Sample sizes can be found in Table 1. The mean facet diameter per eye was obtained by measuring 36 facets per individual. Three facets were sampled from three different rows per eye region. The mean facet diameter for each eye region was then ascertained using the mean value of facet diameter from the facets in each specific region. The facet number was measured by counting every facet within an eye. The facet diameter was measured as the diameter of the facet along its longest axis. The eye area was measured by approximating the eye as an oval, which correlates almost exactly with the eye area measured directly (Perl & Niven, 2016a). Facet diameters, femur lengths, and facet numbers were all measured and counted from their respective micrographs or photographs using ImageJ (Schneider, Rasband, & Eliceiri, 2012).
2.3. Statistics
2.3.1. Line fitting
There is significant debate in the literature concerning the most appropriate line‐fitting method for allometric data. Some authors, such as Stillwell et al. (2016), advocate using major axis or standardized (reduced) major axis regression (MA/SMA) on the basis that this accounts best for error in the method of fitting lines to allometric data. Other authors advocate using MA/SMA on the basis that this method accounts for error in the x‐ as well as the y‐axis (Warton, Wright, Falster, & Westoby, 2006). Additionally, MA/SMA removes assumptions concerning biological phenomenon being directly related (Stillwell et al., 2016). Major axis or standardized major axis regression lines should only be fitted when both X and Y variables are sampled randomly (Warton et al., 2006); however, we sampled a broad size range of ants to ensure appropriate coverage. The measurement error in our data is likely to be small compared with the (unavoidable) amount of equation error (i.e., data points not lying exactly on the regression line). It has been noted that estimating allometric slopes is inaccurate when there is substantial equation error (Egset et al., 2012). Therefore, we have selected ordinary least square regression to analyze our data, rather than MA/SMA.
2.3.2. Statistical tests
Eye area, mean facet diameter, and facet number were analyzed using linear mixed‐effect models from the “nlme” package (Pinheiro, Bates, DebRob, Sarkar, & R‐core, 2016). Using the estimable function from the “gmodels” package (Warnes, Bolker, Lumley, & Johnson, 2015) and by constructing custom contrast matrices, we made post hoc multiple pairwise comparisons (t tests) of these linear mixed‐effect models to determine whether changes in slope and/or intercept had occurred. Nonsignificant model terms were eliminated stepwise until only significant terms remained in the model. All analyses were conducted with log‐transformed data to allow for valid interpretation of the allometric coefficients. Principle component analysis (PCA) and cluster analysis were conducted using the PCA and HCPC functions from the “FactoMineR” package, which uses agglomerative hierarchical clustering (Husson, Josse, & Pagès, 2010; Lê, Josse, & Husson, 2008).

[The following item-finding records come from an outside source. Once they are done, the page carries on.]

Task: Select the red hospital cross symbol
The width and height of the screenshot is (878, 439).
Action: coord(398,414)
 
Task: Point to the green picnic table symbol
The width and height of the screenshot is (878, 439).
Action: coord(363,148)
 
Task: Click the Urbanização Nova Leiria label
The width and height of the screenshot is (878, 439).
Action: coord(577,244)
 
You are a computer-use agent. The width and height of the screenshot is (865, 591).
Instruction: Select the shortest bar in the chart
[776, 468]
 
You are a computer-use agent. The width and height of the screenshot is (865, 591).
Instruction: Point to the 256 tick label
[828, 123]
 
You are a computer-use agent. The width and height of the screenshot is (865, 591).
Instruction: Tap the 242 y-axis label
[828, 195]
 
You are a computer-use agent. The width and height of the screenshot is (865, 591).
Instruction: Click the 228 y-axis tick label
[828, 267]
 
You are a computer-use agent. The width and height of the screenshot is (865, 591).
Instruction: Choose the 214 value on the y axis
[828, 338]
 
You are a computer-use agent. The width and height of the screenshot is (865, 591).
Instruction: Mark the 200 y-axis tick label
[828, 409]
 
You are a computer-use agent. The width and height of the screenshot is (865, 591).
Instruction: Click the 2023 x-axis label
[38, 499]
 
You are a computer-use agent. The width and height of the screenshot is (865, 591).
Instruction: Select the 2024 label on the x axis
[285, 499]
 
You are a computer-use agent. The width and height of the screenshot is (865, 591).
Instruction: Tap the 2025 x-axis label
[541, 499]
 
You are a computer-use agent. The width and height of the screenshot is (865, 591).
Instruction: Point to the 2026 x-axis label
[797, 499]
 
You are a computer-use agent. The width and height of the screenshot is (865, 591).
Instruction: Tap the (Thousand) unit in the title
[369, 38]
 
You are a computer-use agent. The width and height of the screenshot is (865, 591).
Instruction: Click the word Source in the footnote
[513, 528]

In addition to gross morphological scaling, we investigated scaling in facet diameters from different regions of the compound eye. These data were also analyzed using linear mixed‐effect models with post hoc pairwise comparisons. All statistics were calculated using R v.3.1.2 (R Core Team, 2016), and all model structures can be found in Table 2.
Table 2.
Structure of linear mixed‐effect models for all analyses. Individual ants were included as a random effect when they contributed more than one data point to a given model
| Response | Fixed effect(s) | Random effect(s) |
|---|---|---|
| Mean facet diameter | Femur length | Nest |
| Facet number | Femur length + species | Nest |
| Eye area | Femur length + species | Nest |
| Facet number | Mean diameter | Nest |
| Formica fusca facet diameter | Femur length + eye region | Individual nested in nest |
| Formica lugubris facet diameter | Femur length + eye region | Individual nested in nest |
| Formica sanguinea facet diameter | Femur length × eye region | Individual nested in nest |
| Formica rufa facet diameter | Femur length × eye region | Individual nested in nest |
| Mean anterior facet diameter | Femur length × species | Nest |
| Mean dorsal facet diameter | Femur length + species | Nest |
| Mean posterior facet diameter | Femur length × species | Nest |
| Mean ventral facet diameter | Femur length × eye region | Nest |
3. Results
3.1. Allometric scaling of compound eyes and facets of Formica species
We examined three aspects of the allometric scaling of the compound eyes of workers from four Formica ant species: (1) scaling of facet number, (2) scaling of mean facet diameter, and (3) scaling of eye area.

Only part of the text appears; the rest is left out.